You are viewing a plain text version of this content. The canonical link for it is here.
Posted to users@kafka.apache.org by Yonghui Zhao <zh...@gmail.com> on 2014/03/10 18:23:25 UTC

How kafka assign partition to stream

In my environment,  I have 2 brokers and only 1 topic,  each brokers has 10
partitions,
so there are 20 partitions in total.
I have 4 consumers in one consumer group,  each consumer use
createMessageStreams to create 10 streams, 40 streams in total.

Since partition can not be split,  so there are 20 streams are empty
streams.

We found 2 machines have 10 valid streams, but the other 2 have no valid
streams.
Is it expected?  Maybe each consumer has 5 valid streams is better for load
balance.

And I want to know if  one of the machines which have 10 valid streams is
dead,  will the the partitions be balanced to other machine dynamically?
 i.e. some empty stream in other machines will get data now.

Re: How kafka assign partition to stream

Posted by Guozhang Wang <wa...@gmail.com>.
Hi Yonghui,

In 0.8 the load balance logic in consumers is based on range partitioning
with consumer-id as {consumer-1-stream-1, consumer-1-stream-2, ...
consumer-1-stream-10, consumer-2-stream-1, ...} and partitions are assigned
to this list in round robin. So yes, this behavior is expected.

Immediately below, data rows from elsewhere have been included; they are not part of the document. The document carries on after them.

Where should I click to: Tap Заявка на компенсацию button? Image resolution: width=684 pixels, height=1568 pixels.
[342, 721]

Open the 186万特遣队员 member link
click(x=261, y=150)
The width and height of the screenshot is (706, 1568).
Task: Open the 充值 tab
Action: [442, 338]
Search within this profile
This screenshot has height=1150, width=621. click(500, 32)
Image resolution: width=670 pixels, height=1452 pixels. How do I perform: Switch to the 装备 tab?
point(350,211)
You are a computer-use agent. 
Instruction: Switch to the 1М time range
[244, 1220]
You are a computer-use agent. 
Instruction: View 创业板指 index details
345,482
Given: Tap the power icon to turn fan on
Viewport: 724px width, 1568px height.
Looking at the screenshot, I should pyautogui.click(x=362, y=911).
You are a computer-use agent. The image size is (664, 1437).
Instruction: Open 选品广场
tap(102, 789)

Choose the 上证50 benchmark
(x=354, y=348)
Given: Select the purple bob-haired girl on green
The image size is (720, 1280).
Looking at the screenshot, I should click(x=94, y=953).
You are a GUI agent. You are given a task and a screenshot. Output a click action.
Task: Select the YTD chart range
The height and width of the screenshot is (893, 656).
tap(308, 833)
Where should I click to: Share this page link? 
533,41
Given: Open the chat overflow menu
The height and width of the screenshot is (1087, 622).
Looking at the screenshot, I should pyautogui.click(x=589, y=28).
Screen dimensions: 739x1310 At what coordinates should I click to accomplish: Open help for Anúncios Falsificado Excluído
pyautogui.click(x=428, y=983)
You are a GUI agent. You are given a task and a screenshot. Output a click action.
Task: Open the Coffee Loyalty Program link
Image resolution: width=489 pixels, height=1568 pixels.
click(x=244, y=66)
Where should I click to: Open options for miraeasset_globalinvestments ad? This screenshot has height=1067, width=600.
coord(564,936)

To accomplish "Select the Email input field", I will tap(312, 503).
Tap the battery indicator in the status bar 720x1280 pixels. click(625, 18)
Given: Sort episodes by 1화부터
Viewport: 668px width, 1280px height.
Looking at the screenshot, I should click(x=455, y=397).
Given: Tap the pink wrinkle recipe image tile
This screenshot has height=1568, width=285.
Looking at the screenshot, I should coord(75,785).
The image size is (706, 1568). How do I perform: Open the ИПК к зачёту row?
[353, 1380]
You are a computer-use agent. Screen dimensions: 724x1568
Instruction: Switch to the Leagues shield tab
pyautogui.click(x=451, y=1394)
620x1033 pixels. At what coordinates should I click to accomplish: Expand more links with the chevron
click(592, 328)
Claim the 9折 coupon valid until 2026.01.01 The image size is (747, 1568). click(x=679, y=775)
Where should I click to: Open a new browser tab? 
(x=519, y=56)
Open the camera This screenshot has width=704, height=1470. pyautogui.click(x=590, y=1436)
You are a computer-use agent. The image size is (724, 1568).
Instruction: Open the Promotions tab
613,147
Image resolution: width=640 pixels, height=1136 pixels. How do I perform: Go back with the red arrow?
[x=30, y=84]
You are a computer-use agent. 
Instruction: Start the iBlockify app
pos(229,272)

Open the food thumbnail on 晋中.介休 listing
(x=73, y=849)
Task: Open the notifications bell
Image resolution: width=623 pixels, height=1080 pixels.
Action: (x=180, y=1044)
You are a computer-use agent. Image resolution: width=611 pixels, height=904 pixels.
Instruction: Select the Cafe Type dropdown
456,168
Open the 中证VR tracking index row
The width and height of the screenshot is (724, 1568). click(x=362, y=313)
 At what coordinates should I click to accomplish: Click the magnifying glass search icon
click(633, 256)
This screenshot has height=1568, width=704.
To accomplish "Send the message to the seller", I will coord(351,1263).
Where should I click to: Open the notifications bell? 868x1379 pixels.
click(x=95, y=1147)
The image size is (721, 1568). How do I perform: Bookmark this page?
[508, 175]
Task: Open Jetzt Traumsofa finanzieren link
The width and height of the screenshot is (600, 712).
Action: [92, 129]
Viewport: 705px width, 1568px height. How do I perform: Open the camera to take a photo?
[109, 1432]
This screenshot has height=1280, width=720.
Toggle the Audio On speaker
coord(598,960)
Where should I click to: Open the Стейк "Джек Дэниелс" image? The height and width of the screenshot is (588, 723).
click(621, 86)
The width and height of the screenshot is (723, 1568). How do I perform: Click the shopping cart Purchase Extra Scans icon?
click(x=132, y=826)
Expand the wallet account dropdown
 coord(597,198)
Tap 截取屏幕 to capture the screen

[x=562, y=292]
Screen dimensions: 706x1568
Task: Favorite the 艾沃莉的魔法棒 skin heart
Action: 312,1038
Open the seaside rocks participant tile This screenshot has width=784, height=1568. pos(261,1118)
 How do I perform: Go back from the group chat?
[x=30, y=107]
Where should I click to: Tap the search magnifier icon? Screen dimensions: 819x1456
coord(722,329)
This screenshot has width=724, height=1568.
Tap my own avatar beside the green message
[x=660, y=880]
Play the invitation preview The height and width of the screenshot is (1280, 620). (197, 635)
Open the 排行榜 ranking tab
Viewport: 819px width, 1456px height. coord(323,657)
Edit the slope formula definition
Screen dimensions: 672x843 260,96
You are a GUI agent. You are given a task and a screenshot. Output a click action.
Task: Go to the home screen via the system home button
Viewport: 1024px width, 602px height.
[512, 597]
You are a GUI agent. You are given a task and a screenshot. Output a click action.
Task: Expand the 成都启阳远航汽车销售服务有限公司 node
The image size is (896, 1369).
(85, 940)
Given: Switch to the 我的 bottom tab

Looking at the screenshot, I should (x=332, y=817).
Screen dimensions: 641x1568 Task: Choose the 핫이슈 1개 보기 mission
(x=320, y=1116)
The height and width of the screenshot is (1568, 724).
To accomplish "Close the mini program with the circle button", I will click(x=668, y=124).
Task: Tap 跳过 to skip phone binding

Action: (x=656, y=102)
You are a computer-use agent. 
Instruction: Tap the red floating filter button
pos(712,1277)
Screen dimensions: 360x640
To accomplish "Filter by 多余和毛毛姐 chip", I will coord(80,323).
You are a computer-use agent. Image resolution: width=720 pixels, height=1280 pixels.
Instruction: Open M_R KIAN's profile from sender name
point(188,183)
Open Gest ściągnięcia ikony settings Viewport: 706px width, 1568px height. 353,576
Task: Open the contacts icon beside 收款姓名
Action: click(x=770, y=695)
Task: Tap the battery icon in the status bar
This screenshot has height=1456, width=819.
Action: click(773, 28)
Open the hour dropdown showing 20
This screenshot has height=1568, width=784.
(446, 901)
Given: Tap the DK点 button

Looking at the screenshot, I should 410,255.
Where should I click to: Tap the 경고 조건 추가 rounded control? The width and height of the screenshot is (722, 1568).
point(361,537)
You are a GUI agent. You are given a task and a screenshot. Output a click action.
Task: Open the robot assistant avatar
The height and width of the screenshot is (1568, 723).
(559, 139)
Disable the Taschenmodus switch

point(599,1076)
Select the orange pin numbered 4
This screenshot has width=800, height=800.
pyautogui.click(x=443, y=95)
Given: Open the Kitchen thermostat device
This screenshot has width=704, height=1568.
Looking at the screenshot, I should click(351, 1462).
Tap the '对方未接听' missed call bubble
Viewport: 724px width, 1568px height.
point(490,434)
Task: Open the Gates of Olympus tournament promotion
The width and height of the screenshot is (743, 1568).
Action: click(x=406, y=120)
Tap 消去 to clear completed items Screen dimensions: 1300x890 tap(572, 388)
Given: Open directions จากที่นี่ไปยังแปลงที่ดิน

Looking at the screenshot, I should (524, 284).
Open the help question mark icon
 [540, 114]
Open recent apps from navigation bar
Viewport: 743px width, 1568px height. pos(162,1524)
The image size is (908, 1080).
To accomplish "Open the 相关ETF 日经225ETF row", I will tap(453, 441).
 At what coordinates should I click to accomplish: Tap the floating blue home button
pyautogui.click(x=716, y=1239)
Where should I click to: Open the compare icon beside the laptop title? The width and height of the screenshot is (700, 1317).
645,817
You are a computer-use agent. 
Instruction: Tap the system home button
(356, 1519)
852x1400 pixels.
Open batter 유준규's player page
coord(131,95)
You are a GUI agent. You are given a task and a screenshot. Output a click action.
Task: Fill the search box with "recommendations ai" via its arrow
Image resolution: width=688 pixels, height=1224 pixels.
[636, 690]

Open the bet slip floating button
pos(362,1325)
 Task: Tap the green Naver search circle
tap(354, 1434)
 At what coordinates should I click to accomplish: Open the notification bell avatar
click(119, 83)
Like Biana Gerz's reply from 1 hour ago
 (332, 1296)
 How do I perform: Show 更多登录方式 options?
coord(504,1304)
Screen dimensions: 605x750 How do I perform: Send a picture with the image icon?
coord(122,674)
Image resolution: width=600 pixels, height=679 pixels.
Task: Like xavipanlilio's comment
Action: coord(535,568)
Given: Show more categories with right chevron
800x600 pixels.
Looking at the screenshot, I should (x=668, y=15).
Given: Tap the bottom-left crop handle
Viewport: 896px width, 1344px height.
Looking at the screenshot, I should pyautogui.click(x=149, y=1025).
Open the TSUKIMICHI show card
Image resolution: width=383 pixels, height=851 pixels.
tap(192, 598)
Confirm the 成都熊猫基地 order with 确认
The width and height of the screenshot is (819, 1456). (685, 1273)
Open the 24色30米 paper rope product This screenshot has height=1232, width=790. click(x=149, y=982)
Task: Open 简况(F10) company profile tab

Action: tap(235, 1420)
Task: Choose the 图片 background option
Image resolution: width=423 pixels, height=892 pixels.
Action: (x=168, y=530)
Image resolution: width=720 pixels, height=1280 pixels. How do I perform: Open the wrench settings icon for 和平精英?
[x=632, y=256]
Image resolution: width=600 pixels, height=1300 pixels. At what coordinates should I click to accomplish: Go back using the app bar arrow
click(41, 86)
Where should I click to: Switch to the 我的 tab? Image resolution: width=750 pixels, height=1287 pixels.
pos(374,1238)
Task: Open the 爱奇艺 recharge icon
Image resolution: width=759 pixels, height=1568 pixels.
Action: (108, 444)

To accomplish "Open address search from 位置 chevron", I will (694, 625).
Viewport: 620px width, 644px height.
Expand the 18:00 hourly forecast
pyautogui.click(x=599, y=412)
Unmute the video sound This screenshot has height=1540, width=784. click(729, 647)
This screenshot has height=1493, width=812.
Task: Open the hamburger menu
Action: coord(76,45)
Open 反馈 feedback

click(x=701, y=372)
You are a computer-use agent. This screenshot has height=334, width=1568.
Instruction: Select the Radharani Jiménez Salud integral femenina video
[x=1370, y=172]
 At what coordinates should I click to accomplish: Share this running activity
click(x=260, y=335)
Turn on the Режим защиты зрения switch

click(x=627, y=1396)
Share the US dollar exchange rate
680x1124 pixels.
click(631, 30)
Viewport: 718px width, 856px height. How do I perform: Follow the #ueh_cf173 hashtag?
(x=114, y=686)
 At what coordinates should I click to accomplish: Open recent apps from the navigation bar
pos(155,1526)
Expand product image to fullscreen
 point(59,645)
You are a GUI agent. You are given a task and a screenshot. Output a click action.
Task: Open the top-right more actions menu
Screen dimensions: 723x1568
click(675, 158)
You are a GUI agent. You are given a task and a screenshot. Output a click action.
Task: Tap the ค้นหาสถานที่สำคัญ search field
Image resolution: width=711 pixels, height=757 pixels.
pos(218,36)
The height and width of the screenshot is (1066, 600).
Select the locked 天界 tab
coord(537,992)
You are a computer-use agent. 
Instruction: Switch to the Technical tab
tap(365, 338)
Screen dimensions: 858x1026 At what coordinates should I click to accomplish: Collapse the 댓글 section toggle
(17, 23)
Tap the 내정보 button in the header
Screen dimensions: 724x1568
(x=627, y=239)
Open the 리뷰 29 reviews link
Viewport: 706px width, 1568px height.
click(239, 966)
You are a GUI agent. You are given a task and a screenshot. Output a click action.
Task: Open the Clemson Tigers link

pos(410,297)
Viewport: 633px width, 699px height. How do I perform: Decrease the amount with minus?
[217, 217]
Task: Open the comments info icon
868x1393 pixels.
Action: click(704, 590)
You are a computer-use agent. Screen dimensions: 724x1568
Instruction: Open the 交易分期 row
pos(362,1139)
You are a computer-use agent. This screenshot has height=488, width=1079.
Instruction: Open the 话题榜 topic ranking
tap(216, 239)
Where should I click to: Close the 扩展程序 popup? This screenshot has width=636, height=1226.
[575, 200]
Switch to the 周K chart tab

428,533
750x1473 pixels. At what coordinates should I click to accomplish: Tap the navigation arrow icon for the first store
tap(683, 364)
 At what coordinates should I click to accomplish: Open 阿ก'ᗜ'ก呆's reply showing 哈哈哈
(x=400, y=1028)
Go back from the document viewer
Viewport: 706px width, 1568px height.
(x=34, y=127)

If you are
going to live with 20 partitions in the near future I would recommend you
to reduce the number of partitions per machine to 5.

To your second question the answer is Yes, the rebalance logic will be
triggered again (assuming consumer 1 is dead) but this time with consumer
list {consumer-2-stream-1, ...}, so for your case if just say the first one
is dead only the third one will get data, the forth one may still get zero
data.

Guozhang


On Mon, Mar 10, 2014 at 10:23 AM, Yonghui Zhao <zh...@gmail.com>wrote:

> In my environment,  I have 2 brokers and only 1 topic,  each brokers has 10
> partitions,
> so there are 20 partitions in total.
> I have 4 consumers in one consumer group,  each consumer use
> createMessageStreams to create 10 streams, 40 streams in total.
>
> Since partition can not be split,  so there are 20 streams are empty
> streams.
>
> We found 2 machines have 10 valid streams, but the other 2 have no valid
> streams.
> Is it expected?  Maybe each consumer has 5 valid streams is better for load
> balance.
>
> And I want to know if  one of the machines which have 10 valid streams is
> dead,  will the the partitions be balanced to other machine dynamically?
>  i.e. some empty stream in other machines will get data now.
>



-- 
-- Guozhang